╭─ EXCERPTED TEXT

Indemnity, Subrogation and Freezing Pipes - A Tale of One Loss and Two Legal Theories (Part One)

Thomas S. Tripodianos


You’ve probably seen indemnity and waiver of subrogation clauses in your contracts but, do you understand what they mean and how they operate?  In this two-part Legal alert, we go through a real-world example.  Part one will deal with subrogation.

Subrogation, an equitable doctrine, allows an insurer to stand in the shoes of its insured and seek indemnification from third parties whose wrongdoing has caused a loss for which the insurer is bound to reimburse.

When Insured renovated his residence in 2013, he hired General Contractor. General Contractor, in turn, retained Plumber to perform the plumbing work.  The plumbing work included. a water pipe, located between the exterior wall of the residence and the interior wall of the master bathroom that froze and burst. The pipe was attached to an exterior spigot, also known as a hose bib, that serviced an irrigation system for the 16th-floor terrace of the residence.  General Contractor also hired Drywall Contractor to perform the framing and drywall work, as well as the placement of insulation within the framing.

Insurance Company sued the General Contractor, Plumber, and Drywall Contractor, asserting negligence against all defendants based on their alleged failure to properly install and adequately insulate the plumbing involved in the incident, and breach of contract against them based on their alleged failure to perform the plumbing and construction work for the project in a workmanlike manner and in failing to properly protect the plumbing from freezing temperatures.

╰─
╭─ LISTED RECORDS

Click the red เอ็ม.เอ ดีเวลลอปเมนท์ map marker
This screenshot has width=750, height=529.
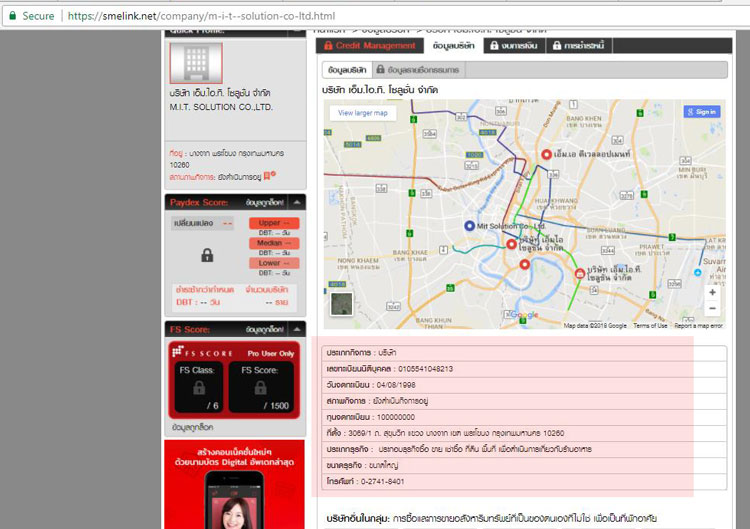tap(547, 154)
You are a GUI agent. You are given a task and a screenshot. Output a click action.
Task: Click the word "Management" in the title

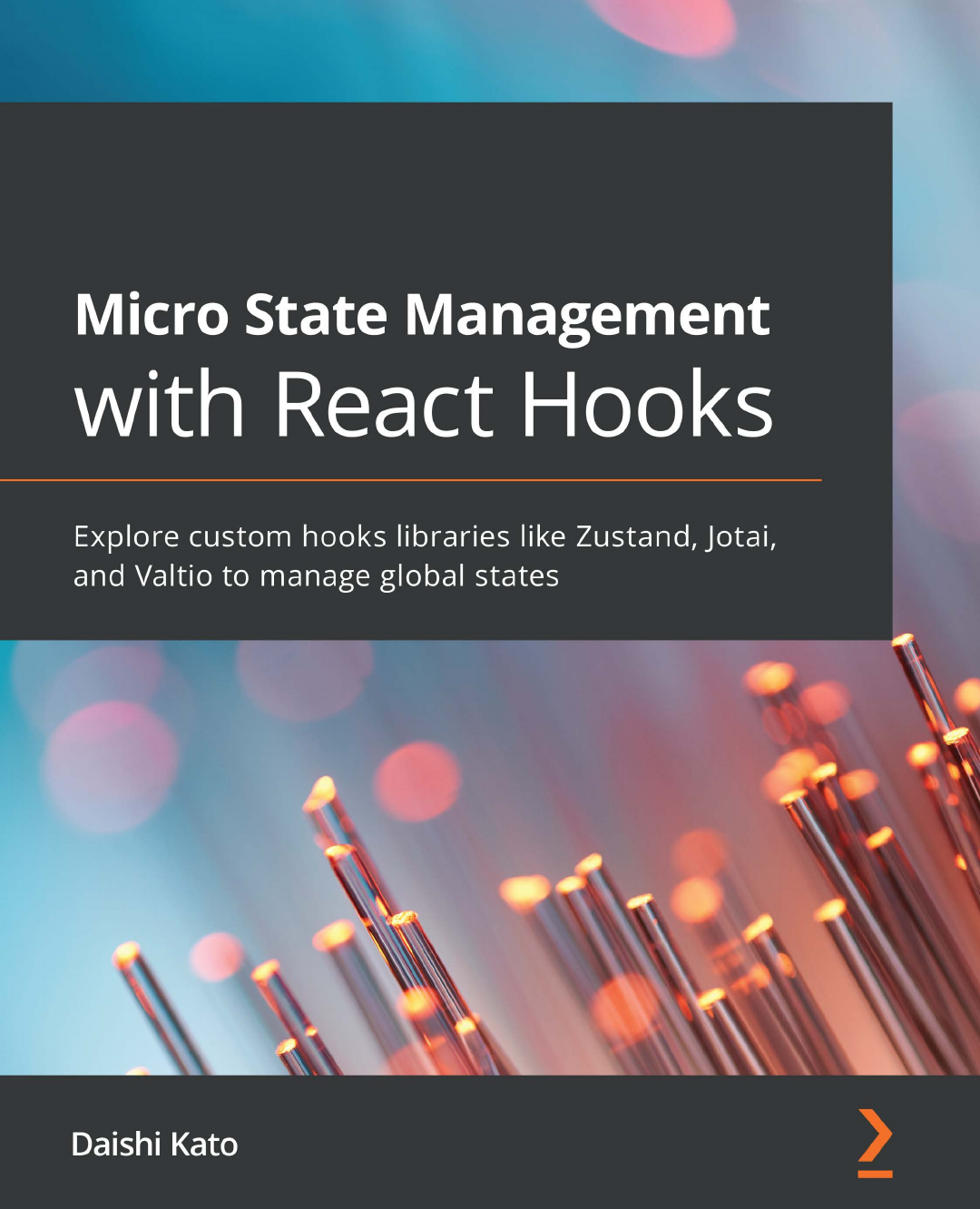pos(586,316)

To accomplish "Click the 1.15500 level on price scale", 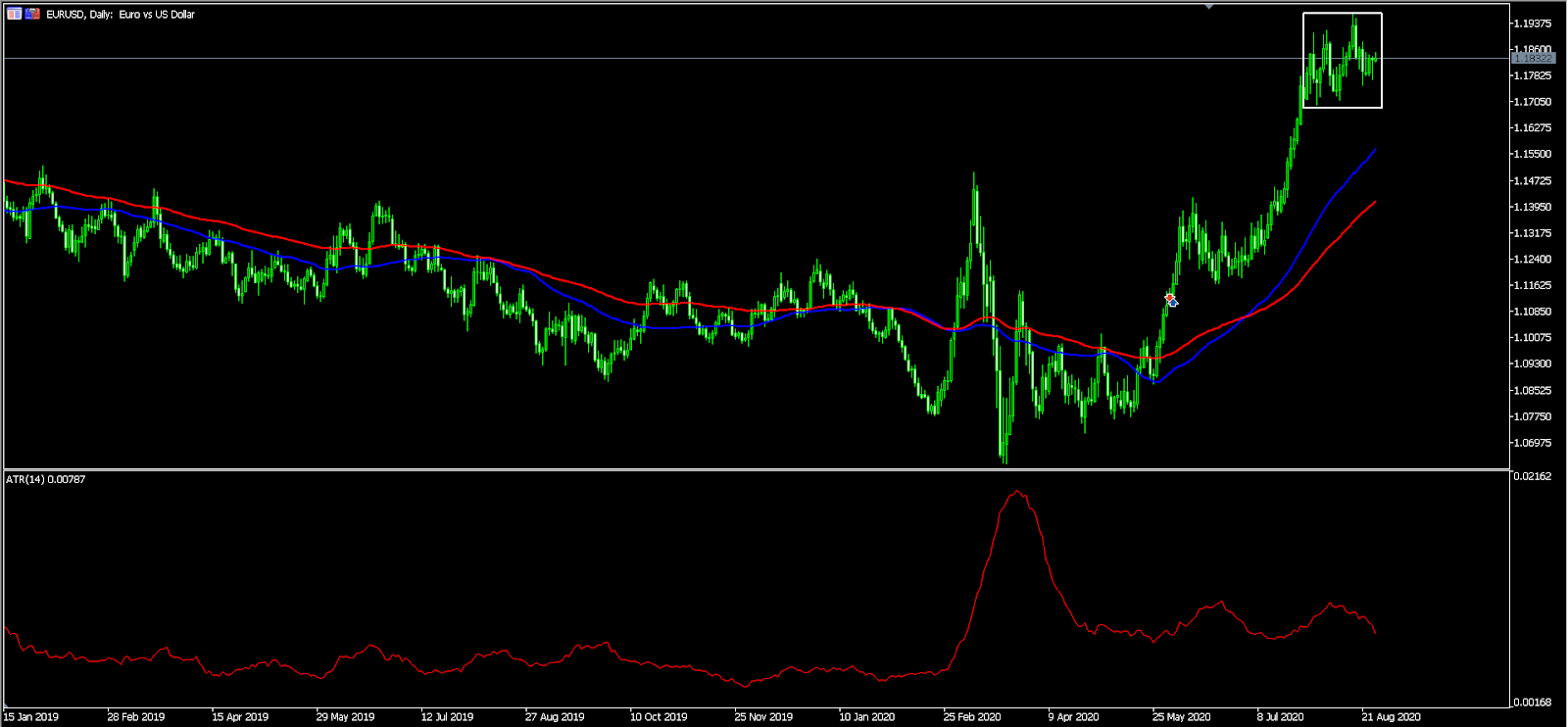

╰─

_EXERCISE REQUIREMENTS_:
a) Repeat the whole listing line for line, leaving the pictures out.
b) Proceed with the legal alert on subrogation and the frozen pipe from the point where it stops.

_ANSWERS FOR THE TASKS_:
a)
Click the red เอ็ม.เอ ดีเวลลอปเมนท์ map marker
This screenshot has width=750, height=529.
tap(547, 154)
You are a GUI agent. You are given a task and a screenshot. Output a click action.
Task: Click the word "Management" in the title

pos(586,316)

To accomplish "Click the 1.15500 level on price scale", 

b)
General Contractor sued the Drywall Contractor for contractual and common-law indemnification, contribution.

General Contractor argues that the Insurance Company’s claims against it are barred by a waiver of subrogation clause in Insured’s contract with General Contractor (the Insured/General Contractor Agreement). Specifically, General Contractor contends that Insured waived Insurance Company’s right of subrogation against General Contractor by virtue of the following provision in the Insured/General Contractor Agreement:

Unless specifically precluded by the Owner’s property insurance policy, the Owner and Contractor waive all rights against (1) each other and any of their subcontractors, suppliers, agents and employees, each of the other; and (2) the Architect, Architect’s consultants and any of their agents and employees, for damages caused by fire or other causes of loss to the extent covered by property insurance or other insurance applicable to the Work.

General Contractor asserts that this waiver is triggered here because Insured’s Insurance Company property insurance policy does not “specifically preclude the waiver”, highlighting the following provision in the policy:

If the insured person has rights to recover all or part of any payment we have made under this policy, those rights are transferred to us. The insured person must do nothing after loss to impair such rights of recovery. At our request, the insured person will bring suit or transfer those rights to us and help us enforce them.

General Contractor argues that since its contract with Insured contains a clear waiver of subrogation provision and the Insurance Company policy does not forbid the waiver, Insurance Company is barred from bringing this action against General Contractor.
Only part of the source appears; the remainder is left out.